Слова Хоукмуна прозвучали без всякого выражения. Голос оставался ровным и спокойным. Даже сами звуки речи казались ему невнятными и бессмысленными. Пустыми остекленевшими глазами он воззрился на девушку, и та невольно содрогнулась. Это была блондинка с длинными пышными кудрями и хорошей фигурой. Судя по акценту, родом она была откуда-то из северной Скандии.
— Господин, мне известно лишь то, что я здесь, дабы исполнить любое ваше желание.
Чуть заметно кивнув, Хоукмун обвел взглядом комнату.
— Готов поспорить, ни к чему хорошему все это не приведет, — едва слышно пробормотал он.
В помещении не имелось окон, но, судя по влажности воздуха, Хоукмун заключил, что находится где-то глубоко под землей. Время он измерял по лампам: почему-то ему казалось, что их заправляют маслом один раз в день, и, по его подсчетам, прошло добрых две недели, прежде чем Волк вновь явился к нему.
Рывком распахнулась дверь, и в комнату вошел высокий мужчина, с головы до ног затянутый в черную кожу, вооруженный длинным широким мечом с черной рукоятью. Приятный мелодичный голос донесся из-под маски… Тот самый, что слышал Хоукмун тогда, в полуобморочном состоянии.
— А, как я посмотрю, наш узник выглядит совсем недурно. Низко поклонившись, рабыни поспешили прочь. Хоукмун, не торопясь, поднялся с постели.
— Да, превосходно. Вы отлично выглядите, герцог Кельнский.
— Благодарю вас, недурно.
Не стесняясь, Хоукмун зевнул, а затем, решив, что в ногах правды нет, вновь улегся на постель.
— Полагаю, вам известно, кто я, — произнес Волк, и в голосе его звучало нетерпение.
— Нет.
— И даже не догадываетесь?
Хоукмун промолчал. Волк приблизился к столу, на котором красовалась огромная хрустальная ваза с фруктами. Рукой, затянутой в перчатку, взял гранат и наклонился, словно для того, чтобы рассмотреть плод поближе.
— Вы уже вполне пришли в себя, милорд?
— Как будто бы да, — отозвался Хоукмун. — Я чувствую себя превосходно. До сих пор все мои желания удовлетворялись безропотно, но теперь, полагаю, пришло время мне заплатить за это. Вы намерены позабавиться со мной?
— Сдается мне, вас это не слишком тревожит. Хоукмун повел плечами:
— Рано или поздно все кончается.
— Ну, на вашу жизнь хватит.
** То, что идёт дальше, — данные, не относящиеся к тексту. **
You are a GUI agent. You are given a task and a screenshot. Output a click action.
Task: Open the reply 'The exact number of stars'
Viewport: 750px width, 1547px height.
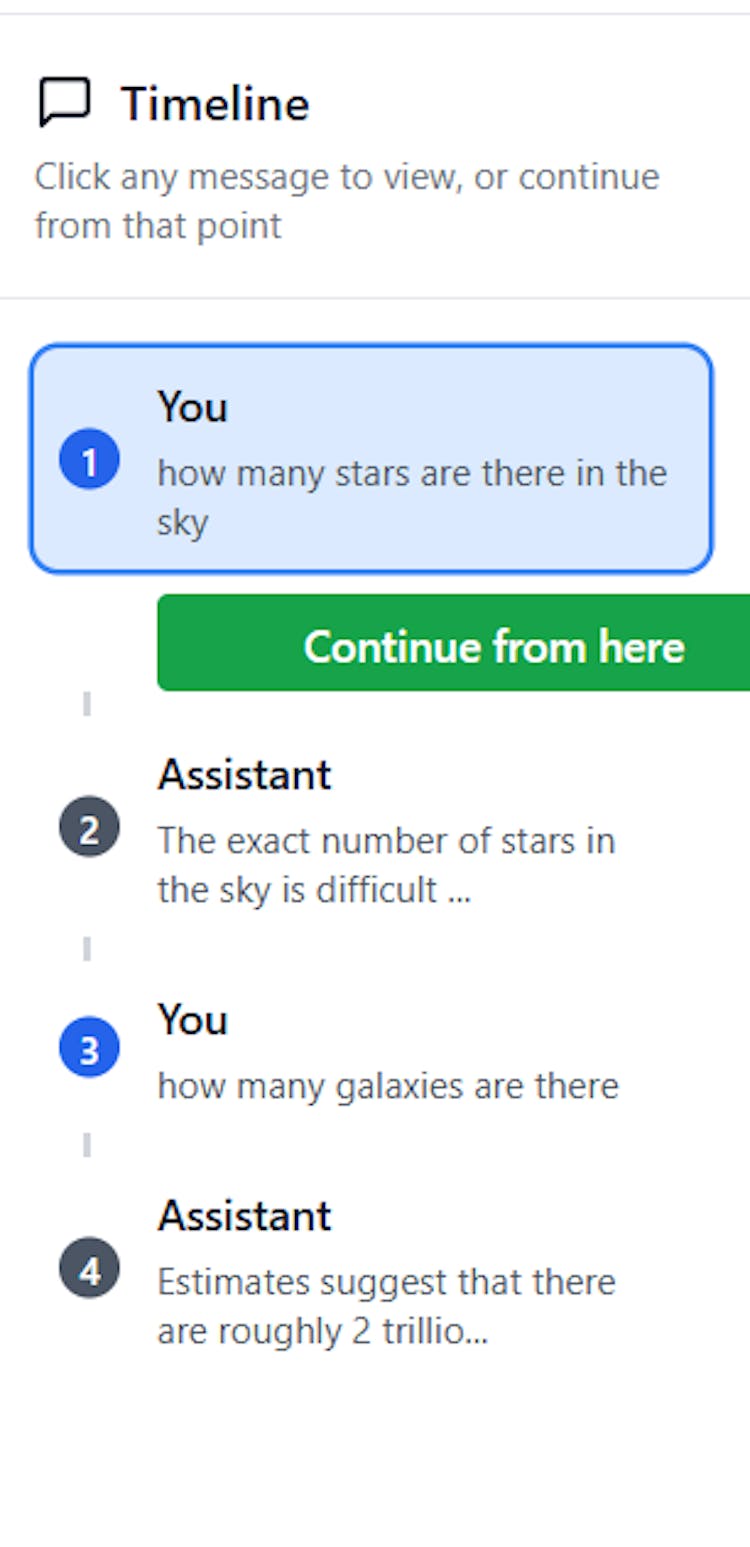pyautogui.click(x=385, y=865)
Мы, гранбретанцы, довольно изобретательный народ.
— Человеческая жизнь не столь уж длинна.
— Однако дело в том, — неожиданно промолвил Волк, перебрасывая гранат из одной руки в другую, — что мы решили помиловать вас.
Хоукмун безучастно хранил молчание.
— Не слишком-то вы разговорчивы, дражайший герцог, — промолвил Волк. — Вам это может показаться забавным, но до сих пор вы живы лишь благодаря прихоти одного из ваших врагов, того самого, что столь жестоко расправился с вашим отцом.
Нахмурившись, Хоукмун словно попытался что-то вспомнить.
— Да, помню, — промолвил он нерешительно. — Мой отец, старый герцог.
Бросив гранат на пол, Волк скинул маску. Под ней скрывалась широкое лицо с ровными красивыми чертами.
— Это я убил его, я, барон Мелиадус Кройденский, — на полных губах его играла беспощадная усмешка.
— Барон Мелиадус? Вы… м-м-м… убили его?
— Как я погляжу, мужество вновь оставило вас, милорд, — зловеще пробормотал барон. — Или вы вновь хотите попытаться обмануть нас?